Write down the whole listing below again without changing a word.

**** INPUT FOR THIS TASK ****

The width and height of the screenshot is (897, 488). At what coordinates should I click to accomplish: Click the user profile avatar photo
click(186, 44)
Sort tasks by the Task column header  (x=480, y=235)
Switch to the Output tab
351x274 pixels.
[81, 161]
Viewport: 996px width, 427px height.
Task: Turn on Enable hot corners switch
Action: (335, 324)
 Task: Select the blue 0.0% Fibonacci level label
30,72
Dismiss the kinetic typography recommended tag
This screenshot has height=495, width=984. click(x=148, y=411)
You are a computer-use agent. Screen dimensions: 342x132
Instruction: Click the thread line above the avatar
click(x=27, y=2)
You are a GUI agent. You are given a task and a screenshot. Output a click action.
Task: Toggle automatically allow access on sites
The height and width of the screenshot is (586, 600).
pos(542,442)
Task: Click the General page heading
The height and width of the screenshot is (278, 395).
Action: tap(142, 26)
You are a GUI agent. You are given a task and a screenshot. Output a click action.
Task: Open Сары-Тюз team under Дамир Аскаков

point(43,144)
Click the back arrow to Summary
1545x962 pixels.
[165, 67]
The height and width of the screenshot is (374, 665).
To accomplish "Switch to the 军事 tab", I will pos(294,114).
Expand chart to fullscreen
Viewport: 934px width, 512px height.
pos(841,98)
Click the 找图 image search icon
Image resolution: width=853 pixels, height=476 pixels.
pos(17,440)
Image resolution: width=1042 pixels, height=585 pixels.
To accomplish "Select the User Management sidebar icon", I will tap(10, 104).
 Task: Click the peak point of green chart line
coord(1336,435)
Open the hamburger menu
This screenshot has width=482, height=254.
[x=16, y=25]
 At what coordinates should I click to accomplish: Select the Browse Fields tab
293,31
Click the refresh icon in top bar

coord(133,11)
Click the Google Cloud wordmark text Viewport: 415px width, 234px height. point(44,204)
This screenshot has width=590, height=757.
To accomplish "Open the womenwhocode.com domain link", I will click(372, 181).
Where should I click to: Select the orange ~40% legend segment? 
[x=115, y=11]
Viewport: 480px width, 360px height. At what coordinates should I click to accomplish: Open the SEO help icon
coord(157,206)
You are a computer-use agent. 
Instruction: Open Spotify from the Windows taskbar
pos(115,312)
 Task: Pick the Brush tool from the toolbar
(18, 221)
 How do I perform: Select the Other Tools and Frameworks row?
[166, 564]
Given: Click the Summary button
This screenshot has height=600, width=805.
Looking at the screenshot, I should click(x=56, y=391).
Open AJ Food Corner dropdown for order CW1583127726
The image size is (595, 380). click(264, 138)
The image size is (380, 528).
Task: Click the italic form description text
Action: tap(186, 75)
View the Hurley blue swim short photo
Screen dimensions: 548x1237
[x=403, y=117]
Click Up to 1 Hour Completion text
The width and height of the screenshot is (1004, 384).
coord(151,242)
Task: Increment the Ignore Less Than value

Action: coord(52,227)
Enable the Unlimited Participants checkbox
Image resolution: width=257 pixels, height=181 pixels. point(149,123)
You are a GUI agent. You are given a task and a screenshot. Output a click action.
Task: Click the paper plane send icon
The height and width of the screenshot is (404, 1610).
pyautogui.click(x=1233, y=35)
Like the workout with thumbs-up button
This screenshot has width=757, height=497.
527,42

****

▶ **EXERCISE OUTPUT**:
The width and height of the screenshot is (897, 488). At what coordinates should I click to accomplish: Click the user profile avatar photo
click(186, 44)
Sort tasks by the Task column header  (x=480, y=235)
Switch to the Output tab
351x274 pixels.
[81, 161]
Viewport: 996px width, 427px height.
Task: Turn on Enable hot corners switch
Action: (335, 324)
 Task: Select the blue 0.0% Fibonacci level label
30,72
Dismiss the kinetic typography recommended tag
This screenshot has height=495, width=984. click(x=148, y=411)
You are a computer-use agent. Screen dimensions: 342x132
Instruction: Click the thread line above the avatar
click(x=27, y=2)
You are a GUI agent. You are given a task and a screenshot. Output a click action.
Task: Toggle automatically allow access on sites
The height and width of the screenshot is (586, 600).
pos(542,442)
Task: Click the General page heading
The height and width of the screenshot is (278, 395).
Action: tap(142, 26)
You are a GUI agent. You are given a task and a screenshot. Output a click action.
Task: Open Сары-Тюз team under Дамир Аскаков

point(43,144)
Click the back arrow to Summary
1545x962 pixels.
[165, 67]
The height and width of the screenshot is (374, 665).
To accomplish "Switch to the 军事 tab", I will pos(294,114).
Expand chart to fullscreen
Viewport: 934px width, 512px height.
pos(841,98)
Click the 找图 image search icon
Image resolution: width=853 pixels, height=476 pixels.
pos(17,440)
Image resolution: width=1042 pixels, height=585 pixels.
To accomplish "Select the User Management sidebar icon", I will tap(10, 104).
 Task: Click the peak point of green chart line
coord(1336,435)
Open the hamburger menu
This screenshot has width=482, height=254.
[x=16, y=25]
 At what coordinates should I click to accomplish: Select the Browse Fields tab
293,31
Click the refresh icon in top bar

coord(133,11)
Click the Google Cloud wordmark text Viewport: 415px width, 234px height. point(44,204)
This screenshot has width=590, height=757.
To accomplish "Open the womenwhocode.com domain link", I will click(372, 181).
Where should I click to: Select the orange ~40% legend segment? 
[x=115, y=11]
Viewport: 480px width, 360px height. At what coordinates should I click to accomplish: Open the SEO help icon
coord(157,206)
You are a computer-use agent. 
Instruction: Open Spotify from the Windows taskbar
pos(115,312)
 Task: Pick the Brush tool from the toolbar
(18, 221)
 How do I perform: Select the Other Tools and Frameworks row?
[166, 564]
Given: Click the Summary button
This screenshot has height=600, width=805.
Looking at the screenshot, I should click(x=56, y=391).
Open AJ Food Corner dropdown for order CW1583127726
The image size is (595, 380). click(264, 138)
The image size is (380, 528).
Task: Click the italic form description text
Action: tap(186, 75)
View the Hurley blue swim short photo
Screen dimensions: 548x1237
[x=403, y=117]
Click Up to 1 Hour Completion text
The width and height of the screenshot is (1004, 384).
coord(151,242)
Task: Increment the Ignore Less Than value

Action: coord(52,227)
Enable the Unlimited Participants checkbox
Image resolution: width=257 pixels, height=181 pixels. point(149,123)
You are a GUI agent. You are given a task and a screenshot. Output a click action.
Task: Click the paper plane send icon
The height and width of the screenshot is (404, 1610).
pyautogui.click(x=1233, y=35)
Like the workout with thumbs-up button
This screenshot has width=757, height=497.
527,42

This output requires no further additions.